Op de heffingsambtenaar rust de bewijslast om aannemelijk te maken dat eiseres belastingplichtig is voor de toeristenbelasting. Ten aanzien van de aan de arbeidsmigranten geboden gelegenheid tot verblijf is de heffingsambtenaar daarin niet geslaagd.
3.5.2.
Uit artikel 2, eerste lid, van de toepasselijke verordeningen vloeit voort dat belastingplichtig is degene die gelegenheid biedt tot verblijf als bedoeld in artikel 1. Een aanslag toeristenbelasting kan alleen aan de belastingplichtige worden opgelegd en dus niet aan een veelheid van mogelijke belastingplichtigen. De heffingsambtenaar heeft aan een groot aantal vennootschappen, waaronder eiseres maar ook huisvestingsondernemingen, uitzendbureaus en werkgevers aanslagen toeristenbelasting opgelegd steeds voor dezelfde belastbare feiten, voor dezelfde belastingjaren en deze aanslagen na het maken van bezwaar gehandhaafd. Dit kan niet. Het na de bezwaarfase niet maken van een keuze door de heffingsambtenaar is in strijd met de in de toepasselijke verordeningen neergelegde eis dat de heffingsambtenaar moet vaststellen wie belastingplichtig is. Door dit na te laten zijn de bestreden uitspraken op bezwaar ook in strijd met de in artikel 3:2 van de Algemene wet bestuursrecht (Awb) neergelegde eis van zorgvuldige besluitvorming.
3.5.3.
De heffingsambtenaar zegt hierover dat eiseres medio 2020 ter discussie begon te stellen dat zij belastingplichtig was voor de toeristenbelasting, terwijl zij dat jarenlang niet in twijfel heeft getrokken. Eiseres heeft deze gang van zaken niet bestreden. Om te voorkomen dat het vanwege het tijdsverloop niet meer mogelijk zou zijn om aanslagen op te leggen, heeft de heffingsambtenaar aan eiseres, [naam] B.V. en de uitzendbureaus, huisvestingsondernemingen en werkgevers van arbeidsmigranten aanslagen toeristenbelasting opgelegd en die met de uitspraken op bezwaar gehandhaafd ter behoud van rechten. De rechtbank is het bij deze stand van zaken met de heffingsambtenaar eens dat hij aan eiseres in zoverre aanslagen toeristenbelasting kon opleggen – zeker in de gevallen waarin de wettelijke opleggingstermijn in zicht kwam – ter behoud van rechten. Toen de heffingsambtenaar dat eenmaal had gedaan en eiseres, [naam] B.V., de uitzendbureaus, huisvestingsondernemingen en werkgevers van arbeidsmigranten, tegen de aanslagen bezwaar hadden gemaakt, verzette er zich echter niets tegen om tijdens de bezwaarprocedure alsnog onderzoek te doen naar wie van deze partijen belastingplichtig is. Integendeel, dat is de heffingsambtenaar volgens de verordeningen zelfs verplicht.

• [Jouw opdracht]:
Typ uit de tekst over de toeristenbelasting het gedeelte over tussen "Op de heffingsambtenaar" en "daarin niet geslaagd.", beide inbegrepen.

• [Verstrekte gegevens]:
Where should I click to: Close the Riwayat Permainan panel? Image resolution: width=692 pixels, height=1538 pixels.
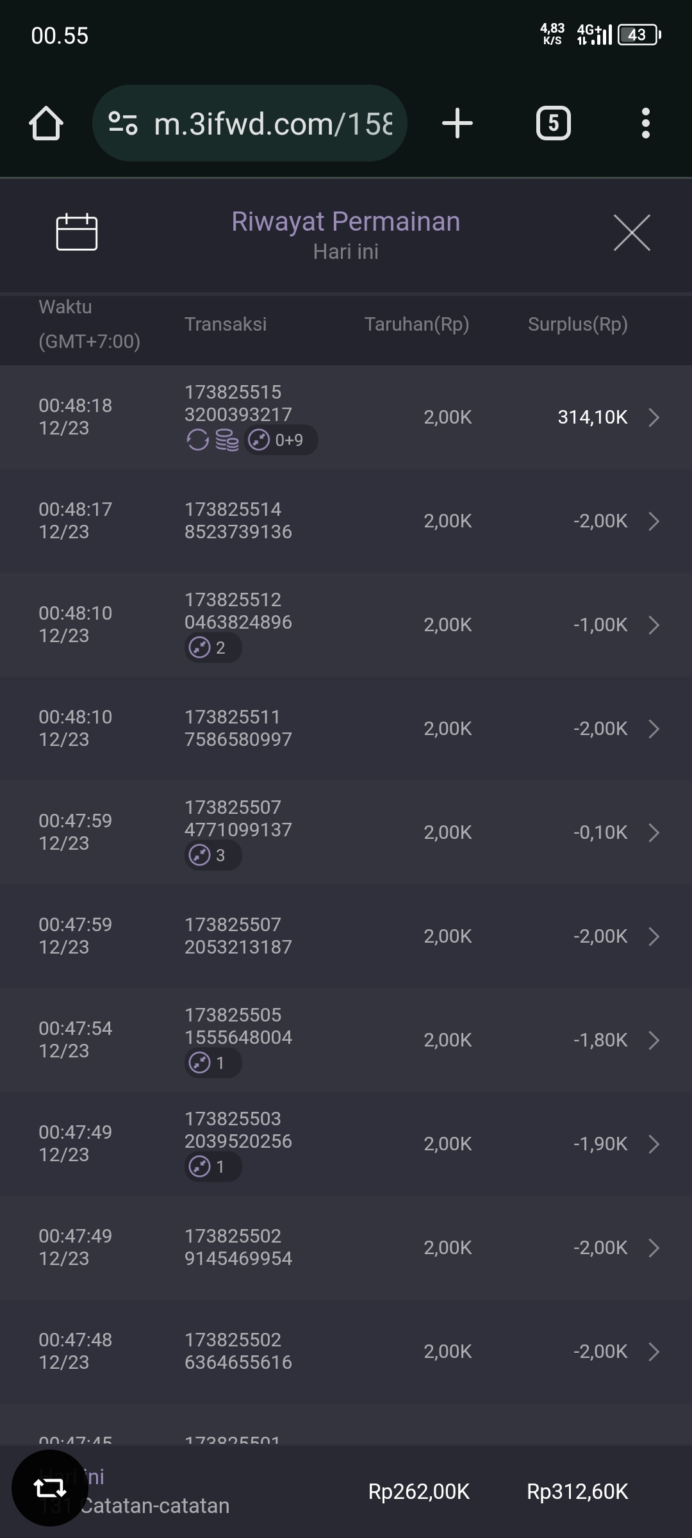(x=632, y=233)
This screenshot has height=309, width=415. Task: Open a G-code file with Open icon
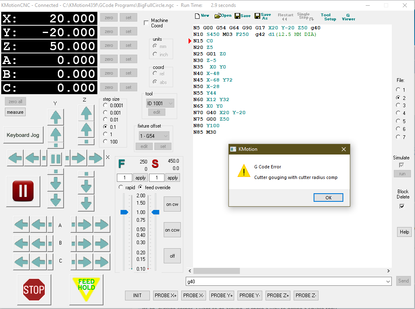coord(223,16)
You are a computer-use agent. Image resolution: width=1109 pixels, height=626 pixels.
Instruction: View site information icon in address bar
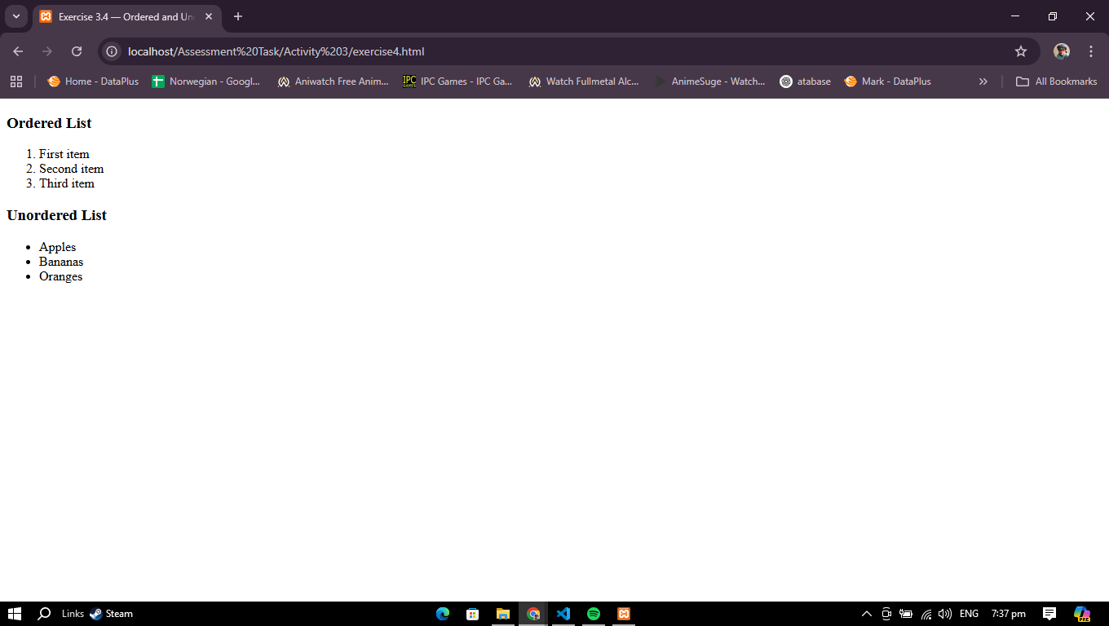(x=113, y=51)

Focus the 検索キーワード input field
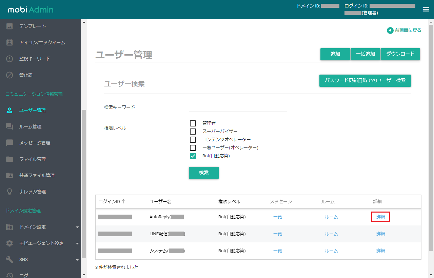(238, 107)
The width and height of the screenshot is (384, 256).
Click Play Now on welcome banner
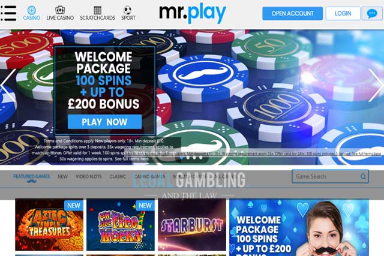[105, 122]
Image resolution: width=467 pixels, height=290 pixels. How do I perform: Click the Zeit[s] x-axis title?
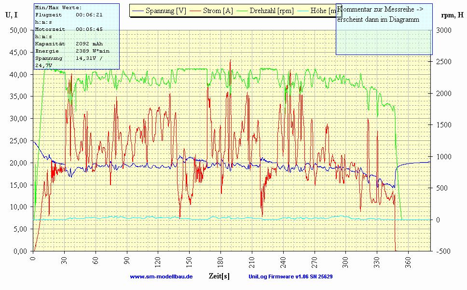(219, 276)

• [Antwoord op opdracht]:
Op de heffingsambtenaar rust de bewijslast om aannemelijk te maken dat eiseres belastingplichtig is voor de toeristenbelasting. Ten aanzien van de aan de arbeidsmigranten geboden gelegenheid tot verblijf is de heffingsambtenaar daarin niet geslaagd.